Eppure, adesso, è proprio lei che a ridosso delle feste di Natale sembra essere afflitta da qualche perplessità, frutto forse anche delle pressioni degli esperti che spingono verso il “no” categorico alle riaperture. È stata proprio la Ministra, nelle scorse ore, ad ammettere che riaprire le scuole: “resta il nostro obiettivo, ma si dovrà fare una valutazione della situazione a fine anno con un piano credibile e pronto per la sua attuazione“.
Intanto Agostino Miozzo sostiene la riapertura. A detta dell’esperto, infatti “la seconda ondata di contagi non è dipesa dalle scuole“. Mentre Gianni Rezza è di opinione opposta: “Analizzando i dati non è possibile dire se le scuole potranno essere riaperte in sicurezza“.
È per il no anche il governatore del veneto Luca Zaia, secondo il quale la riapertura al 7 di gennaio provocherebbe un vero e proprio disastro.
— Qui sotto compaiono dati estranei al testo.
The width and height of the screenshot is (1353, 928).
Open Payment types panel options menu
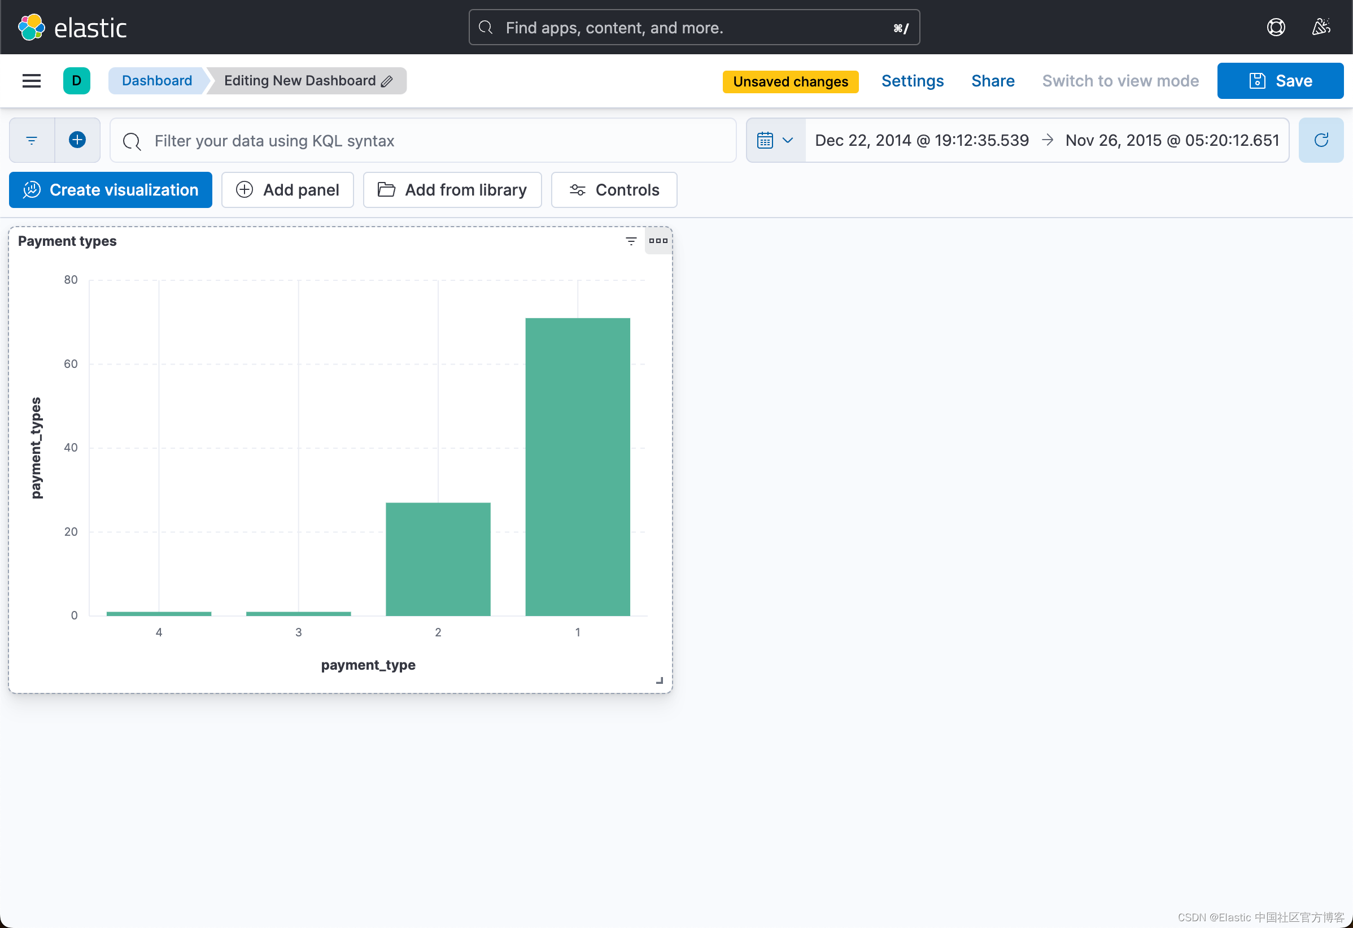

Zaia afferma: “se il 7 gennaio si aprono le scuole in una situazione come questa è possibile che ci faremo del male“.
Insomma, ancora troppe incertezze sulle riaperture, soprattutto a fronte del fatto che a rappresentare un pericolo non sono solo le scuole in sé, ma anche e soprattutto i mezzi di trasporto, veicolo oramai tristemente noto di contagio.